Document text: Begin
Pillars of the Earth is a 1,000 page epic novel. The story takes place in southern England between 1120 and 1175. The framework is the building of a new cathedral in the fictional town of Kingsbridge. The characters and the locales are fictional.
Follett has put a tremendous amount of research into this work. We follow several key families and groups through the decades of their lives.
A highly efficient young monk becomes the prior of a decrepit monastery and turns it around to become a thriving town, mainly by prudent management and application of basic economic principles: where there is vision, work and purpose, people flock and societies are created. An orphan boy is raised in the monastery to eventually become its prior. A family of builders are the driving and creative force behind the cathedral. And there are wicked lords who make every step of the way painful and maddeningly difficult.
I learned about the justice system in the middle ages, where lords, starting with the king and down through the ranks, have absolute power. I learned how the power of the church is interwoven into society and affects every aspect of life, from the king down to the peasant. Bishops can topple kings. Kings have petty quarrels like everyone else, but the quarrels of kings affect every peasant and lord in the land, possibly for decades. Allegiances create fabulous wealth, by simply taking an earldom, a county, from one lord and giving it to another. The entire entourage of the losing party is abandoned and likely becomes outlaws, unless cunning aligns them with the new regime.
If you where a child, and you grew up at a time when an old king died and succession was not obvious, the ensuing civil war could affect your entire life, or worse, cut it very short.
The game of chess comes to mind: There are kings and queens, bishops, knights and castles. And there are pawns, many, many pawns. Powerless. Tools only to be used, exploited, taxed, raped, killed, abandoned, controlled and then used again.
Document text: End
Please quote the book review word for word, between "Follett has put" and "and maddeningly difficult.", inclusive. The lines that follow are separate material, unrelated to the book review.
Record set: Begin
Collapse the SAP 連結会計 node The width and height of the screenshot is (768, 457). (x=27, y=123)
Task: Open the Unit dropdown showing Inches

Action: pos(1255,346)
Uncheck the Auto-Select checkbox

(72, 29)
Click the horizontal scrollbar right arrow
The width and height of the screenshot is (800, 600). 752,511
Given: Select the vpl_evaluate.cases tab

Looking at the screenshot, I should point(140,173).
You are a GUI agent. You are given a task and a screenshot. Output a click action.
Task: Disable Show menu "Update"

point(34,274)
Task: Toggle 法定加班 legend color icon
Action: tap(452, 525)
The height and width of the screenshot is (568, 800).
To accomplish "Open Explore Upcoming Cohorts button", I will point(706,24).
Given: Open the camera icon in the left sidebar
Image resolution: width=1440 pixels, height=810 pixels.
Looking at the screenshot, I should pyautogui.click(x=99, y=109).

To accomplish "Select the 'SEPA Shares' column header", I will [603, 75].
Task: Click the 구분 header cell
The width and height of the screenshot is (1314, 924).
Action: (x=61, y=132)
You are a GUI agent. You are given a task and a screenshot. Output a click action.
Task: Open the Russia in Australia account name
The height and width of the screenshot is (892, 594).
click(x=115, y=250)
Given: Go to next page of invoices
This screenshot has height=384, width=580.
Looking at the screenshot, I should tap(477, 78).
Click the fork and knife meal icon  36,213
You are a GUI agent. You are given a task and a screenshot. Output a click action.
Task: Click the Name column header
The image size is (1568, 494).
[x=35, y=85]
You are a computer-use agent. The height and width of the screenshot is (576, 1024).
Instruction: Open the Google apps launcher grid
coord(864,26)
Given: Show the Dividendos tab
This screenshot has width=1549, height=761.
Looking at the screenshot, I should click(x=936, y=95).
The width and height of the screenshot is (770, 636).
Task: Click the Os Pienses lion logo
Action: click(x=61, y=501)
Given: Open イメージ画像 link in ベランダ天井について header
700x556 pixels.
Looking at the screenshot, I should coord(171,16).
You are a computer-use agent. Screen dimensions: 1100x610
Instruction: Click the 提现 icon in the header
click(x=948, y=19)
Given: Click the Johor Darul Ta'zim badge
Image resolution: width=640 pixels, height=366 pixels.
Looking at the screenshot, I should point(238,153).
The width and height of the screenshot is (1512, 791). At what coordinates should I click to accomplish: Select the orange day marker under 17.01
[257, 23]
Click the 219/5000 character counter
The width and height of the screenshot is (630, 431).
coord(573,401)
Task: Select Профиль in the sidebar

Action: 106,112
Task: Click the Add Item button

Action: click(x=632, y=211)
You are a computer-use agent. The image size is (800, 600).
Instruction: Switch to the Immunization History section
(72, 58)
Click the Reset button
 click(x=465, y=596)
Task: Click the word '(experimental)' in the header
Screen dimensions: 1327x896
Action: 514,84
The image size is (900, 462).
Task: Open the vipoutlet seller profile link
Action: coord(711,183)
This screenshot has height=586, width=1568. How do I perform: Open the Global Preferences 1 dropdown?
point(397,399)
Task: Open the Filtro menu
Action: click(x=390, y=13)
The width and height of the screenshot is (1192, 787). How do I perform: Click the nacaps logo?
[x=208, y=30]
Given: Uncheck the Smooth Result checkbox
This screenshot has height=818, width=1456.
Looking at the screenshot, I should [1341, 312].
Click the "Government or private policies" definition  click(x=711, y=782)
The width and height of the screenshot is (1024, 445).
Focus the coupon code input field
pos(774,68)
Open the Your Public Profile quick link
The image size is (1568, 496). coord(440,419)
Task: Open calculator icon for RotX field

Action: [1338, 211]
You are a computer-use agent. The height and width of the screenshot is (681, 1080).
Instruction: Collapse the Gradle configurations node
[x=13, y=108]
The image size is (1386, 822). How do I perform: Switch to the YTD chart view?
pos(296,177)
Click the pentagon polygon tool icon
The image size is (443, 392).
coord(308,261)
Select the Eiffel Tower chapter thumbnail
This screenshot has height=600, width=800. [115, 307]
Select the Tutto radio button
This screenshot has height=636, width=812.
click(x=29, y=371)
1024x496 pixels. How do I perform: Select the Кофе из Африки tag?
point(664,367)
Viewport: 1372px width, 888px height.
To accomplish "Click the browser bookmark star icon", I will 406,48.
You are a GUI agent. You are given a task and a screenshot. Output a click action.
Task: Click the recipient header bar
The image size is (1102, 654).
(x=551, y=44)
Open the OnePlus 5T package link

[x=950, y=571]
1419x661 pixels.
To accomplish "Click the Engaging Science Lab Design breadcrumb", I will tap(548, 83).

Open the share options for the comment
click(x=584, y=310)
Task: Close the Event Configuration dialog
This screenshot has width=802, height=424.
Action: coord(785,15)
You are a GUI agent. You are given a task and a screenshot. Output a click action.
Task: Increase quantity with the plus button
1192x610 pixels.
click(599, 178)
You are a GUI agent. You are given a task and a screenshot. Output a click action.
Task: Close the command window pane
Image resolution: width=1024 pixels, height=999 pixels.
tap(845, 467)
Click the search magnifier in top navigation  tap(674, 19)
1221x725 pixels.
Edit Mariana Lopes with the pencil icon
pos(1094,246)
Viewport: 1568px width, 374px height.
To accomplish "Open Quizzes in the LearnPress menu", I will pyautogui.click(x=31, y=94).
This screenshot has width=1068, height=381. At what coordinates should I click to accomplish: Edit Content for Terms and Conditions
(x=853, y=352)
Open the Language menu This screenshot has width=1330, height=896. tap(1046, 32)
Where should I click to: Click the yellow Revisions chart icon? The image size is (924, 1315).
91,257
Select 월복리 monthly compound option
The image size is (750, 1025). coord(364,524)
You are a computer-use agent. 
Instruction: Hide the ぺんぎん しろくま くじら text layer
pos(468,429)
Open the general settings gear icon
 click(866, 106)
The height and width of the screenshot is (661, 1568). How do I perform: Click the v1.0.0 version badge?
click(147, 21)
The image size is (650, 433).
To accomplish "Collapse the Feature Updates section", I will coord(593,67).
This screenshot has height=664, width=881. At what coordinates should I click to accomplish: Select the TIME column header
Record set: End
Reply
Follett has put a tremendous amount of research into this work. We follow several key families and groups through the decades of their lives.
A highly efficient young monk becomes the prior of a decrepit monastery and turns it around to become a thriving town, mainly by prudent management and application of basic economic principles: where there is vision, work and purpose, people flock and societies are created. An orphan boy is raised in the monastery to eventually become its prior. A family of builders are the driving and creative force behind the cathedral. And there are wicked lords who make every step of the way painful and maddeningly difficult.